–Si nos quedamos aquí, terminaremos ahogándonos –susurró.
Paula dejó que la condujera hasta la playa, pero una vez allí, se separó de él, se secó con tanta firmeza que estuvo a punto de arrancarse la piel y se puso la camisa.
–¿El cabrestante funciona o tenemos que subir andando otra vez?
Pedro la miró con los ojos entrecerrados.
–Funciona. Déjame enseñártelo.
La ayudó a subirse sobre una pequeña plataforma, le mostró cuál era la palanca que tenía que empujar y retrocedió.
–Yo subiré andando. Así tendremos tiempo para respirar. Ambos lo necesitamos.

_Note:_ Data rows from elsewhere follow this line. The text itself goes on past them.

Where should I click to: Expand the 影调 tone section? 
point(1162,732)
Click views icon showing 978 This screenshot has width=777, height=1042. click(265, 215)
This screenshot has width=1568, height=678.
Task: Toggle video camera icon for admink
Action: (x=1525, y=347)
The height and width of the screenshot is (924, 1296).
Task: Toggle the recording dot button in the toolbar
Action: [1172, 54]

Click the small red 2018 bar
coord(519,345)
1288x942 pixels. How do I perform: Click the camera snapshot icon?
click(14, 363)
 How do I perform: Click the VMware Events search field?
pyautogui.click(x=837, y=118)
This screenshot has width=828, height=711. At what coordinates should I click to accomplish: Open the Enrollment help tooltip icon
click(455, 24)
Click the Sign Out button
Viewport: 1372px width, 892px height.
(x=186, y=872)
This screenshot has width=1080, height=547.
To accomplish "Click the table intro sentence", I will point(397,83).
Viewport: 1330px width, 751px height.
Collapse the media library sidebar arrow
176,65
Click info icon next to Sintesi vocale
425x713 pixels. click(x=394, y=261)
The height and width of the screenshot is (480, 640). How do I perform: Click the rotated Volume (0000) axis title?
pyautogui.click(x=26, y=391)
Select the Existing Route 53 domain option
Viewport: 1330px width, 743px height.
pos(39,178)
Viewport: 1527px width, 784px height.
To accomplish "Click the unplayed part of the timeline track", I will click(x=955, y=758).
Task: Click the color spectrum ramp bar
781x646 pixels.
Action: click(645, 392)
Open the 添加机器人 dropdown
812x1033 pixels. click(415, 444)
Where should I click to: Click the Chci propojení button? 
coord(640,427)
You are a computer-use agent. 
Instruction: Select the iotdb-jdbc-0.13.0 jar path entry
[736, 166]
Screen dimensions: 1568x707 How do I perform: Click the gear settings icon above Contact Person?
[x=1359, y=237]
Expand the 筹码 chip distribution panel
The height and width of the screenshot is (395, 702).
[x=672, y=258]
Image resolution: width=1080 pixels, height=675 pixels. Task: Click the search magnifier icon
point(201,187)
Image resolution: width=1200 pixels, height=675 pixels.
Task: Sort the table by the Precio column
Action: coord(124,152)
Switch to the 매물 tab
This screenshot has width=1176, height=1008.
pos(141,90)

Tenía razón. Por supuesto que tenía razón. Cuando llegó arriba, Paula corrió a buscar la cámara de fotos. Era una especie de protección. Si pudiera recordarlo, y recordarse a sí misma, que estaba allí por un motivo profesional, quizá pudiera aliviar la peligrosa tensión que los embargaba. Pero no pudo, por supuesto. No era fácil engañar a su cuerpo. De hecho, temblaba de tal manera que apenas podía sostener la cámara cuando se acercó al borde del acantilado para encontrarse con Pedro. Este subía lentamente. Parecía increíblemente cansado. Casi derrotado. Paula no pudo soportarlo. Susurró su nombre suavemente. Pedro alzó la cabeza y la miró a los ojos con expresión incrédula. Tomó una fotografía en un acto reflejo. Después, muy lentamente, dejó la cámara en el suelo y caminó hacia él. Pedro se detuvo en seco, mirándola muy serio. Paula tragó saliva. Y comenzó a desabrocharse la camisa. Después, por supuesto, no todo fue romanticismo. La realidad de sus cuerpos sudorosos y cubiertos de polvo no era nada comparada con la vergüenza que experimentaba Paula. ¡Prácticamente se había abalanzado sobre él! ¡Después de que Pedro le hubiera dicho que él no se tomaba el sexo a la ligera! Y lo peor era que él la miraba como si quisiera decirle algo. Pero ¿Qué? ¿Una disculpa, quizá? En cuanto tuvo ocasión, Paula se metió en su dormitorio y cerró la puerta con firmeza. Sabía que Pedro no invadiría su privacidad. Y se alegraba de ello. Pero tampoco estaba en la terraza aquella noche. La música estaba sonando, como siempre, y la barbacoa preparada. Había vasos en la mesa de mármol. Pero Pedro no estaba. Paula lo llamó. Pero no obtuvo respuesta. Volvió a llamarlo. Creyó oír algo al final del jardín. Seguro que estaba jugando con ella, se dijo. Los sentimientos de ella fluctuaban de forma espectacular. Y decidió que el más seguro de ellos era el enfado. De manera que, con los labios apretados, fue a buscarlo. Descubrió una puerta en la pared que hasta entonces no había visto. La abrió y preguntó:
–¿Pedro? –pero no parecía tan enfadada y confiada como pretendía.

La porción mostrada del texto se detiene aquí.